## [TASK PROMPT]
Edit the rows below, replacing "Instruction" with "Command" wherever it occurs and leaving everything else unchanged.

Word and element location data:

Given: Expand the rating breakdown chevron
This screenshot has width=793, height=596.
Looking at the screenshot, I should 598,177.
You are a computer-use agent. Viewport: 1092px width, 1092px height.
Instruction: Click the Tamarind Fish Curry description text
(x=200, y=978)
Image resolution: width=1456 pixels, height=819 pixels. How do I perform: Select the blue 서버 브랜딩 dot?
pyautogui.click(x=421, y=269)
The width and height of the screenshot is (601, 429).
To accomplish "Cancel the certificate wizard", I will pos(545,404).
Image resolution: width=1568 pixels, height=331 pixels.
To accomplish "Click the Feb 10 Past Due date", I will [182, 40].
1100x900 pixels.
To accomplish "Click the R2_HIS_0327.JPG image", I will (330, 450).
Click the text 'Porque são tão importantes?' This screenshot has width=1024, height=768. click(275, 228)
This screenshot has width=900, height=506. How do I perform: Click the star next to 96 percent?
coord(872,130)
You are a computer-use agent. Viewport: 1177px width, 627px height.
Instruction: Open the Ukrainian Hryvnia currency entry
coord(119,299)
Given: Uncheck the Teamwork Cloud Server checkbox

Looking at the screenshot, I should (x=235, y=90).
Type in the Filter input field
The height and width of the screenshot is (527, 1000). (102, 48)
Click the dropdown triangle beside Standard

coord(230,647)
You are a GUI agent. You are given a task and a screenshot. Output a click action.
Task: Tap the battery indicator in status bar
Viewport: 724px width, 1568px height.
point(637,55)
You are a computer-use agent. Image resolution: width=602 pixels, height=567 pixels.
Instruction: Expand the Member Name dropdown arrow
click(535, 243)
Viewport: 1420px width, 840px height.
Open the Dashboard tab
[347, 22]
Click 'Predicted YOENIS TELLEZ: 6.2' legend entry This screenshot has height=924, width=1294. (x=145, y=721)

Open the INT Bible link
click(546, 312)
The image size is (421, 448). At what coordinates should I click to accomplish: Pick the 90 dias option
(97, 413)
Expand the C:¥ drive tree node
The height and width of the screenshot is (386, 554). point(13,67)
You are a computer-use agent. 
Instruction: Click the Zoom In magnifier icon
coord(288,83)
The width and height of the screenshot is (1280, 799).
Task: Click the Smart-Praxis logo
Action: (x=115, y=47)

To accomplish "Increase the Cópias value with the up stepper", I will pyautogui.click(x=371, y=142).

## [OUTPUT OF THE TASK]
Given: Expand the rating breakdown chevron
This screenshot has width=793, height=596.
Looking at the screenshot, I should 598,177.
You are a computer-use agent. Viewport: 1092px width, 1092px height.
Command: Click the Tamarind Fish Curry description text
(x=200, y=978)
Image resolution: width=1456 pixels, height=819 pixels. How do I perform: Select the blue 서버 브랜딩 dot?
pyautogui.click(x=421, y=269)
The width and height of the screenshot is (601, 429).
To accomplish "Cancel the certificate wizard", I will pos(545,404).
Image resolution: width=1568 pixels, height=331 pixels.
To accomplish "Click the Feb 10 Past Due date", I will [182, 40].
1100x900 pixels.
To accomplish "Click the R2_HIS_0327.JPG image", I will (330, 450).
Click the text 'Porque são tão importantes?' This screenshot has width=1024, height=768. click(275, 228)
This screenshot has width=900, height=506. How do I perform: Click the star next to 96 percent?
coord(872,130)
You are a computer-use agent. Viewport: 1177px width, 627px height.
Command: Open the Ukrainian Hryvnia currency entry
coord(119,299)
Given: Uncheck the Teamwork Cloud Server checkbox

Looking at the screenshot, I should (x=235, y=90).
Type in the Filter input field
The height and width of the screenshot is (527, 1000). (102, 48)
Click the dropdown triangle beside Standard

coord(230,647)
You are a GUI agent. You are given a task and a screenshot. Output a click action.
Task: Tap the battery indicator in status bar
Viewport: 724px width, 1568px height.
point(637,55)
You are a computer-use agent. Image resolution: width=602 pixels, height=567 pixels.
Command: Expand the Member Name dropdown arrow
click(535, 243)
Viewport: 1420px width, 840px height.
Open the Dashboard tab
[347, 22]
Click 'Predicted YOENIS TELLEZ: 6.2' legend entry This screenshot has height=924, width=1294. (x=145, y=721)

Open the INT Bible link
click(546, 312)
The image size is (421, 448). At what coordinates should I click to accomplish: Pick the 90 dias option
(97, 413)
Expand the C:¥ drive tree node
The height and width of the screenshot is (386, 554). point(13,67)
You are a computer-use agent. 
Command: Click the Zoom In magnifier icon
coord(288,83)
The width and height of the screenshot is (1280, 799).
Task: Click the Smart-Praxis logo
Action: (x=115, y=47)

To accomplish "Increase the Cópias value with the up stepper", I will pyautogui.click(x=371, y=142).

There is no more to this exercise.